* _READING PASSAGE_:
[BEGIN]
The Sweeper Module

[1]:
import zhinst.toolkit as tk

mfli = tk.MFLI("mf1", "dev3337", interface="pcie", host="10.42.3.78")
mfli.setup()           # set up data server connection
mfli.connect_device()  # connect device to data server
Successfully connected to data server at 10.42.3.788004 api version: 6
Successfully connected to device DEV3337 on interface PCIE

The Sweeper Module allows the user to perform sweeps as in the Sweeper Tab of the LabOne User Interface. In general, the Sweeper can be used to obtain data when measuring a DUT’s response to varying (or sweeping) one instrument setting while other instrument settings are kept constant. For more information on the Sweeper Module see the LabOne Programming Manual.

All the module parameters are added as attributes of the Sweeper Module.

[2]:
mfli.sweeper
[2]:
<zhinst.toolkit.control.drivers.mfli.SweeperModule object at 0x000001F8F7268288>

signals:
parameters:
 - averaging_sample
 - averaging_tc
 - averaging_time
 - awgcontrol
 - bandwidth
 - bandwidthcontrol
 - bandwidthoverlap
 - clearhistory
 - device
 - endless
 - gridnode
 - historylength
 - loopcount
 - maxbandwidth
 - omegasuppression
 - order
 - phaseunwrap
 - remainingtime
 - samplecount
 - save_csvlocale
 - save_csvseparator
 - save_directory
 - save_fileformat
 - save_filename
 - save_save
 - save_saveonread
 - scan
 - settling_inaccuracy
 - settling_tc
 - settling_time
 - sincfilter
 - start
 - stop
 - xmapping

As for the Data Acquisition Module the available signal sources can be shown with signals_list(...). They can differ depending on the options installed in the instrument.

The device parameters that are available for sweeping can be listed with sweep_parameter_list():

[3]:
mfli.sweeper.sweep_parameter_list()
[END]
* _RAW DATA_:
[BEGIN]
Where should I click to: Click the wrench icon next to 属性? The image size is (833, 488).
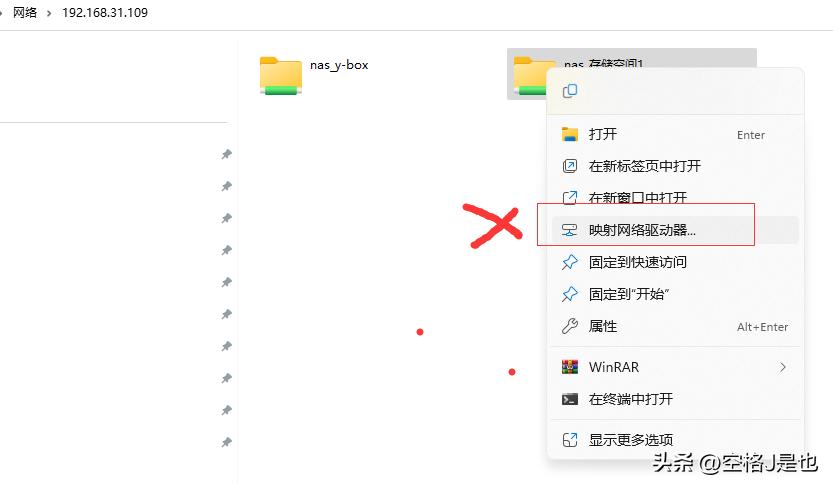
[END]
* _WHAT TO DO_:
1. In the Sweeper Module text, which function lists the device parameters that are available for sweeping?
2. Write the next part of the Sweeper Module text, picking up after its last line.

* _ANSWER LIST_:
1. sweep_parameter_list()

2.
[3]:
['auxout0offset',
 'auxout1offset',
 'auxout2offset',
 'auxout3offset',
 'demdod0phase',
 'demdod1phase',
 'frequency',
 'output0amp',
 'output0offset']

A typical frequency sweep from 1-10 kHz and 100 steps is configured as follows. We add the signal from the first demodulator (‘demod0’) to the measurement.

[4]:
# prepare a frequency sweep
mfli.sweeper.start(1e3)
mfli.sweeper.stop(10e3)
mfli.sweeper.samplecount(100)
mfli.sweeper.sweep_parameter("frequency")

# add a singal source
demod = mfli.sweeper.signals_add("demod0")
set sweep parameter to 'frequency': 'oscs/0/freq'
[5]:
mfli.sweeper.signals
[5]:
['/dev3337/demods/0/sample']

The measurement is simply started with the measure() method:

[6]:
# perform measurement
mfli.sweeper.measure()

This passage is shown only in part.